FLIP VAI ALÉM DAS DISCUSSÕES LITERÁRIAS E ABORDA TAMBÉM A PRODUÇÃO CINEMATOGRÁFICA
O que pode acontecer nos próximos dias é que, mais do que confundir quem espera apenas encontrar autores de livros na Flip, essas cenas sirvam para esclarecer que o roteiro audiovisual merece um espaço de debate aprofundado no nível de uma festa literária. É o que deseja a curadoria, e é o que buscam importantes nomes do mercado de cinema e TV que, nesta 11ª edição da festa, resolveram aportar em Paraty.
Duas das mesas da Tenda dos Autores são dedicadas a dois dos mais importante cineastas brasileiros. Na sexta, às 21h30m, Nelson Pereira vai se reunir com a cantora Miúcha, sua colaboradora nos roteiros dos documentários “Raízes do Brasil — Uma cinebiografia de Sérgio Buarque de Holanda” (2003), “A música segundo Tom Jobim” (2012) e “A luz do Tom” (2013), para a mesa intitulada “Uma vida no cinema”. No dia seguinte, às 12h, será a vez de Eduardo Coutinho assumir o papel de estrela de uma mesa, mediada pelo também cineasta Eduardo Escorel, em que revisitará sua carreira.

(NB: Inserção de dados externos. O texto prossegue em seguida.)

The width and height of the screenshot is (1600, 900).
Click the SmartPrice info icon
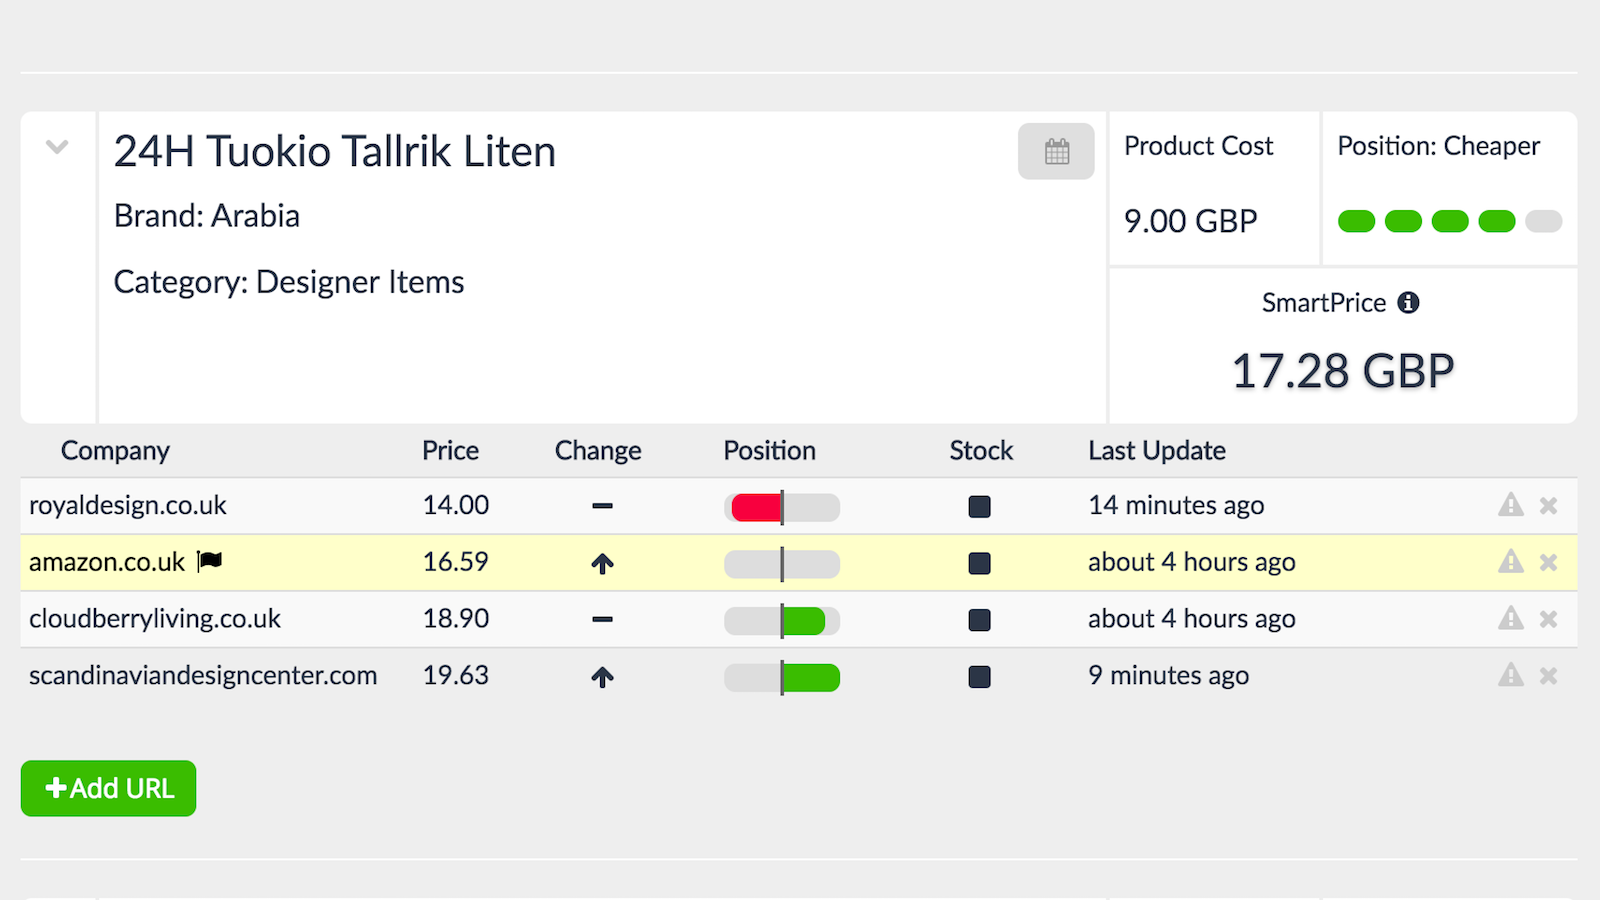click(x=1408, y=303)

— Tanto a literatura quanto o cinema são formas de narrativa. A estrutura de um filme se assemelha em muito à de um romance — diz Nelson Pereira, membro da Academia Brasileira de Letras desde 2006. — O problema é que, quando se fala de roteiro para cinema, pensa-se muito na forma como será filmado. É difícil pensar naquele roteiro como uma forma individual, ele é sempre visto como um pré-filme.
Arquitetura e música
O que a Flip propõe, contudo, é que esse “projeto” seja encarado como uma forma de criação literária. Já houve experiências em edições passadas, quando, por exemplo, a argentina Lucrecia Martel, diretora e roteirista de “O pântano” (2001), participou da festa em 2008. Mas a ideia se expandiu neste ano e pode evoluir ainda mais nas próximas edições — tanto para a produção audiovisual quanto para outras áreas, tendo em vista que a Flip trouxe para esta festa o arquiteto português Eduardo Souto de Moura e os astros da MPB Gilberto Gil e Maria Bethânia.
— Nós também convidamos alguns roteiristas de séries americanas para esta edição, mas eles não puderam vir — afirma o curador da Flip, Miguel Conde. — Se pensarmos na qualidade do que é escrito para a TV hoje, é natural que esses autores sejam incorporados à festa. O debate deve se estender para quem escreve para outros meios e não apenas para livros.
Além de Nelson Pereira e Coutinho, Conde contará na Flip 2013 com Eduardo Sacheri, autor de “O segredo dos seus olhos” (Suma de Letras/Objetiva), livro que deu origem ao longa-metragem homônimo do diretor Juan José Campanella e que ganhou o Oscar de melhor filme estrangeiro em 2010.
Sacheri, que escreveu o roteiro do filme em parceria com Campanella, virá ao Brasil para debater no sábado, às 20h, na Casa de Cultura de Paraty, o tema “Cinema e literatura”.
A escrita do cinema
Para o escritor e roteirista Eduardo Sacheri, a principal diferença entre os dois tipos de narrativa “se encontra no lugar que ocupa a palavra em ambas as linguagens estéticas”.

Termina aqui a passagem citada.